We need to iterate our instructions to constrain the output, ensuring it’s as consistent, reliable and easy to read as possible. Many LLMs allow the creation of a ‘system prompt’, enabling us to provide persistent rules around format, length, style and faithful representation of source material (to minimise LLM ‘hallucinations’). This is then combined with specific task prompts for each insight being explored.
A content design perspective is helpful to define these types of rules and instructions, minimising ambiguity and optimising the output’s readability.
5. Collate the outputs into a single document. The idea was to summarise insights from 196 reports into something a single individual could feasibly digest. So once confident that our various instructions produce consistent results on sample tests, we’re ready to run them on every chunk of the segmented content. We then bring the outputs all together into a single document, and format it as a guide that can be read in full or easily scanned for useful nuggets.
6. Quality assure the output. The initial LLM output needs extensive manual review and clean-up. This includes:
- carefully reviewing to make sure it reflects what we know is true about the Service Standard and assessments
- cross-checking with the source material, particularly any claims that seem unusual
- refining the style, readability and clarity (LLMs typically struggle to apply detailed style guides, which can be highly context-dependent, full of nuance and exceptions)

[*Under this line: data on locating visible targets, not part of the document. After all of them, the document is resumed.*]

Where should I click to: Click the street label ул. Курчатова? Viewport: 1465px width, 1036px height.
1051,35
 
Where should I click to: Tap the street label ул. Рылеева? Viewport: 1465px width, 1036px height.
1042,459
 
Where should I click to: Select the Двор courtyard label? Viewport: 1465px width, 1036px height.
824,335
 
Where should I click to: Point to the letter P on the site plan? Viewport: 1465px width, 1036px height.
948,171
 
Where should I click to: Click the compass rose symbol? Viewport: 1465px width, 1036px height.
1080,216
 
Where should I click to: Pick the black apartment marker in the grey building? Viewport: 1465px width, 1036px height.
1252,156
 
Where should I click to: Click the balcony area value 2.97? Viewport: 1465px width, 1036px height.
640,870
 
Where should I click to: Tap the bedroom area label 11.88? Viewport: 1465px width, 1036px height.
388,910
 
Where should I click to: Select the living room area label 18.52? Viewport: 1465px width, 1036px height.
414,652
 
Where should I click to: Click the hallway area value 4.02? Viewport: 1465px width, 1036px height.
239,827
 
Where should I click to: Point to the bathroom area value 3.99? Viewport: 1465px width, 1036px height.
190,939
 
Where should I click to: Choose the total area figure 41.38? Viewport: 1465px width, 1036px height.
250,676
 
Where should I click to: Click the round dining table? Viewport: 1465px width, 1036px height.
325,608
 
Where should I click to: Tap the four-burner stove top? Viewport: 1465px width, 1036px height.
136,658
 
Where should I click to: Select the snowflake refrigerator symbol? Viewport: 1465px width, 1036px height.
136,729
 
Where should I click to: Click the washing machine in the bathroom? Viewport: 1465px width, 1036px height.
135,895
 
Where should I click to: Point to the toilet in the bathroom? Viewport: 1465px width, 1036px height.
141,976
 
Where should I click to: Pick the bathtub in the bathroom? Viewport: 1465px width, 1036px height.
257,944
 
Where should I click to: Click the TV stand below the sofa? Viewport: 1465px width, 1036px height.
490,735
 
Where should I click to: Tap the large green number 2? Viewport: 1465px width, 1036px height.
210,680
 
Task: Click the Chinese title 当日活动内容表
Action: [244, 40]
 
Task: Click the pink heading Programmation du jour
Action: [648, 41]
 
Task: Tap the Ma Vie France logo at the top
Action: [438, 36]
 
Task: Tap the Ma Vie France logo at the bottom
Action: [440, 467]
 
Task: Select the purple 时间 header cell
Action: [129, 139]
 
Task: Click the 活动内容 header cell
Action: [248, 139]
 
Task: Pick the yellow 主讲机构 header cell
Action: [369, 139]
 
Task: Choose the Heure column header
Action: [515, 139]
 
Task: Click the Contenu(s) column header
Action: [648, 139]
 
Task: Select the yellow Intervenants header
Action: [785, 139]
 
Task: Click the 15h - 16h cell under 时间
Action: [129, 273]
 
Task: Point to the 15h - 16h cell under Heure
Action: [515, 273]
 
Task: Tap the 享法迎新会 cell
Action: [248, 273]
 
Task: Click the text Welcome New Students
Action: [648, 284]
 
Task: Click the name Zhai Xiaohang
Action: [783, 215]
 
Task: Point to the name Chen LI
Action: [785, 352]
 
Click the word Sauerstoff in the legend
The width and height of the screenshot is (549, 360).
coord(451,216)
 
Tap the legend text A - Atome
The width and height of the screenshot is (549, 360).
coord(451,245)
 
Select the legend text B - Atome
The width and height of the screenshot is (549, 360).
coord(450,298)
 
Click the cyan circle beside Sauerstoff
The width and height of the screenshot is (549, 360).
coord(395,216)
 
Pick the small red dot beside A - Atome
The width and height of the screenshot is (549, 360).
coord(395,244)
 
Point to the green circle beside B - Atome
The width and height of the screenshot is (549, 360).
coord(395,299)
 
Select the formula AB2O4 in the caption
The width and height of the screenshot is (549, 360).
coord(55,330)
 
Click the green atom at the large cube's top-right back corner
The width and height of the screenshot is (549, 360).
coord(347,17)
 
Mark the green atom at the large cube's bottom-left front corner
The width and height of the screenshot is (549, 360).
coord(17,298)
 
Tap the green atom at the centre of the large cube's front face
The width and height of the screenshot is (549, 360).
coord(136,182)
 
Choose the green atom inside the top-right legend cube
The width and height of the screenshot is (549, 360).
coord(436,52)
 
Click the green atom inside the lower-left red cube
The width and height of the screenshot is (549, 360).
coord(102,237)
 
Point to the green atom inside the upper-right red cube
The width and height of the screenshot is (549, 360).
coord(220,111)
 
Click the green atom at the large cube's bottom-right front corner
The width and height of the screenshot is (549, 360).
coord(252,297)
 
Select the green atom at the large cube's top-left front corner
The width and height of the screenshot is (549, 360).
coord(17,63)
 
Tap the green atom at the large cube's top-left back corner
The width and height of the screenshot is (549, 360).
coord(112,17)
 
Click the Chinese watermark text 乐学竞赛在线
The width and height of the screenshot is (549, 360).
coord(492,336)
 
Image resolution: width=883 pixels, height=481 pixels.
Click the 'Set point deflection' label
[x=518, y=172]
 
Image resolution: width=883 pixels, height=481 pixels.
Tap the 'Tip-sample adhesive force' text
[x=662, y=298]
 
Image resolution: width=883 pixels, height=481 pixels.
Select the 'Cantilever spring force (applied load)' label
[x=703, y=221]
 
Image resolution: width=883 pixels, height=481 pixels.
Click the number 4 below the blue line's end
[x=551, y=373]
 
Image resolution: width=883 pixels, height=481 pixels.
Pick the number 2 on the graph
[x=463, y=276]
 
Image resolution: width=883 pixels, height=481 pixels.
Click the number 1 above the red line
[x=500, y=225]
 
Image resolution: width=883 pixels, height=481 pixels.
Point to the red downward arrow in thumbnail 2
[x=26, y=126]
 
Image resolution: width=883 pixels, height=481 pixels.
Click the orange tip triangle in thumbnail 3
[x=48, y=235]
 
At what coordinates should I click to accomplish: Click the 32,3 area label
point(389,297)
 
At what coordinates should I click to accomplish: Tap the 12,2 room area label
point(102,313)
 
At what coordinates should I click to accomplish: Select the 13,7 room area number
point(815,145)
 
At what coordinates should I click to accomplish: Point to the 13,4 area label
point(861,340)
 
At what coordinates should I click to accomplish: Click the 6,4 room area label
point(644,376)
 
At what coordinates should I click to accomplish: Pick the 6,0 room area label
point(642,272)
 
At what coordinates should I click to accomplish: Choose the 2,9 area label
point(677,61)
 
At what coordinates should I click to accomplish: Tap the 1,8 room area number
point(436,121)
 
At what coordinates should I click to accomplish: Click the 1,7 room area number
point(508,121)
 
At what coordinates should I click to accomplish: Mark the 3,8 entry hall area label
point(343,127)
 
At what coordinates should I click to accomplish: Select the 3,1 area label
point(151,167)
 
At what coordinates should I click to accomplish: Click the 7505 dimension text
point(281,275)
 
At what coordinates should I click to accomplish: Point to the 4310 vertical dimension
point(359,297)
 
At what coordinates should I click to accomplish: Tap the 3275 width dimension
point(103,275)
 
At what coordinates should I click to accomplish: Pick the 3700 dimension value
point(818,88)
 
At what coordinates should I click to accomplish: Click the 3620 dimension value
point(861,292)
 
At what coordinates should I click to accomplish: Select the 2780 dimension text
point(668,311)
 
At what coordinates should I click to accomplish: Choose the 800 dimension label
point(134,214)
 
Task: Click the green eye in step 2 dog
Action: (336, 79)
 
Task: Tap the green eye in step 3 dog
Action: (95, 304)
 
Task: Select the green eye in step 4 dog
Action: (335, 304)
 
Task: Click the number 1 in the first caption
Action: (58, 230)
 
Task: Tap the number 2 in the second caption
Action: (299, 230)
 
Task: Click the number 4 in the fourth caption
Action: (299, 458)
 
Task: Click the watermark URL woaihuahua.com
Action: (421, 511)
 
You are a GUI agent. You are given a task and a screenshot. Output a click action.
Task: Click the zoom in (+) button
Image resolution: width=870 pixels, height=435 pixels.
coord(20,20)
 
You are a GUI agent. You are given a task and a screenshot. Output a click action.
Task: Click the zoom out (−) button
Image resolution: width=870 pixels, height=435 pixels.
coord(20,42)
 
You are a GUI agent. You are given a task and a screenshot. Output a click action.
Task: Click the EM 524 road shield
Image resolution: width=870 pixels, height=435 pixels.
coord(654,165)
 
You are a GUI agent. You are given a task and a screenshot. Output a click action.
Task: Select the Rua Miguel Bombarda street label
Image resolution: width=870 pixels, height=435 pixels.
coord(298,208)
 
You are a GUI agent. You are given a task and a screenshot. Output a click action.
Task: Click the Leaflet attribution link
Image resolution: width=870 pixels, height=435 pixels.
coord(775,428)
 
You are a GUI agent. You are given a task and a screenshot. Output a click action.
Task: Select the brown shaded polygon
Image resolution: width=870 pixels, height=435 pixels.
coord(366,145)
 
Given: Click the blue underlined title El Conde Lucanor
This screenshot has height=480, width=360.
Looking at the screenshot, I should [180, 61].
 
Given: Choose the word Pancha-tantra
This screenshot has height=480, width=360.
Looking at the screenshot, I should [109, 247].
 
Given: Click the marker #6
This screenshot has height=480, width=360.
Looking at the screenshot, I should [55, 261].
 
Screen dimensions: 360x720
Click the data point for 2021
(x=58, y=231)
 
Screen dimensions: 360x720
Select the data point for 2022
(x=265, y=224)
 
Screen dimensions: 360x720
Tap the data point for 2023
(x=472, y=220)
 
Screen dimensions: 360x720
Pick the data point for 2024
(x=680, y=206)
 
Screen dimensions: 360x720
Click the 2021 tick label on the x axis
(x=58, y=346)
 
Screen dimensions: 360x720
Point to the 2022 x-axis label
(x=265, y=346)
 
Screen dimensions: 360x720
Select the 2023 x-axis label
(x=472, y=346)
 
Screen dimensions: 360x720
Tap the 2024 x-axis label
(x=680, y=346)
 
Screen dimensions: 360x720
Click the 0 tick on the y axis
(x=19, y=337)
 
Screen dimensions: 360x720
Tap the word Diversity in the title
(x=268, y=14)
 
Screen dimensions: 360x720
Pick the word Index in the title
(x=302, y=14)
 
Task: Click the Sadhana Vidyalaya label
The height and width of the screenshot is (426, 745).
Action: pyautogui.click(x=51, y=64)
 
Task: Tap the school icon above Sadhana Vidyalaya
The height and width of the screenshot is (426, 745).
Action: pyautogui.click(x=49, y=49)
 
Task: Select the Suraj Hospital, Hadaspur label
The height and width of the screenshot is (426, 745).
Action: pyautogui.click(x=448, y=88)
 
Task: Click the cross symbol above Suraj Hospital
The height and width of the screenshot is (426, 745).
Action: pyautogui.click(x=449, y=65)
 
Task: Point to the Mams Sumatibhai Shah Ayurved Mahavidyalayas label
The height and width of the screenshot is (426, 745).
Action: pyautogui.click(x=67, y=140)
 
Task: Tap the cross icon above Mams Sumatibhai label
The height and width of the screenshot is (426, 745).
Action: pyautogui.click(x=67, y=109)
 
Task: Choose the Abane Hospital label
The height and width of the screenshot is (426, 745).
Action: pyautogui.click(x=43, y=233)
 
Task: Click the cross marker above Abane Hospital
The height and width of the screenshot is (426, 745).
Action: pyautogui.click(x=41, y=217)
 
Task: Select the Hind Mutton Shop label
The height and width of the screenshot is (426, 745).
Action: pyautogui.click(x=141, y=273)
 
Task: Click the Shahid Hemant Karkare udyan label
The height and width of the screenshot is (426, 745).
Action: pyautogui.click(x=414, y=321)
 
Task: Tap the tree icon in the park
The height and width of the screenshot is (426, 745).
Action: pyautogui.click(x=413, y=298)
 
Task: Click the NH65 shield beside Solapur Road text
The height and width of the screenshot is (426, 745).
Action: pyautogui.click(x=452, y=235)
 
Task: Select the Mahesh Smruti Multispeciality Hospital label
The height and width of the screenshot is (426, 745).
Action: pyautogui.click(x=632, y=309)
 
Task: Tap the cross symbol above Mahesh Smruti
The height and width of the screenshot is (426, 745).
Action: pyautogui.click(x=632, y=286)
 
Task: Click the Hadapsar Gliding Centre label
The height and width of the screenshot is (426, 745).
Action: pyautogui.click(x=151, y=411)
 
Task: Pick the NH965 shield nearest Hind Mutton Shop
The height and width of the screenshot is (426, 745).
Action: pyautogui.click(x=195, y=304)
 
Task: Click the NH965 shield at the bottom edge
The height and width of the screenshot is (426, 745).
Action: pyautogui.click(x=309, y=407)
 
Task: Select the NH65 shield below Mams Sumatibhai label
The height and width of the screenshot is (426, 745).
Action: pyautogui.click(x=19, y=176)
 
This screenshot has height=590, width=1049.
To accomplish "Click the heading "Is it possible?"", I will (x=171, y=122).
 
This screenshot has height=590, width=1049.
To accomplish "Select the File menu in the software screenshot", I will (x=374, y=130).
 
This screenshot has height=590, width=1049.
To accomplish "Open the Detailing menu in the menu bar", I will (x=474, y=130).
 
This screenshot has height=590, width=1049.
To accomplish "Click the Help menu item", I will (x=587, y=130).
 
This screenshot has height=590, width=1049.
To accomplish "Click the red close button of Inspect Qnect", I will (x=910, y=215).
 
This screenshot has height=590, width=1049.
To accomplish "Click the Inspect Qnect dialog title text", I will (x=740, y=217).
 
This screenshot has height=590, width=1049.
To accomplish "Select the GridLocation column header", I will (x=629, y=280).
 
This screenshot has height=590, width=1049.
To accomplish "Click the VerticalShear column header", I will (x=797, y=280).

- condensing further to remove duplication or redundancy (the LLM could make recommendations here, but a human will ensure reliability and accuracy)
The result
You can read the output of this experiment in this guide: How teams passed cross-government service assessments (and why some did not).
This guide is no substitute for the Service Manual, of course, or a replacement for all the valuable detail in individual service assessment reports. But it gives us an impression of the hard work across government to develop great services, and provides an additional reference for anyone preparing for a service assessment.
Next steps
This is a proof of concept, with the limited scope of a personal project. To more closely follow a true design process, it would be a multidisciplinary effort that engaged real users, such as teams preparing for a service assessment. What insights would they find most useful? Would it be helpful to group the reports by development stage (discovery, alpha, beta, live) before summarisation? Do people trust information that’s ‘co-authored’ by LLMs?
Content maintenance and continuous improvement are also important, particularly as LLM capabilities improve and new reports are published. LLMs might assist by identifying new information to integrate into existing summaries, and recommending how to do so without continually growing the word count.
If your team is exploring similar projects, it’s a good idea to bring in content design expertise as early as possible. Content designers can offer strategic advice, help to design and quality assure the end-to-end process, and sometimes - just as importantly - identify where human effort alone would be more effective!
1 comment
Comment by Vicky posted on
This is interesting and a great use of an LLM on both open and fairly well curated data. I'd love to see a version that splits across phases (as the recommendations do vary) and also a version that did examples with internal assessments, which I think could be quite different, both in the recommendations but also even if the types of recommendations change.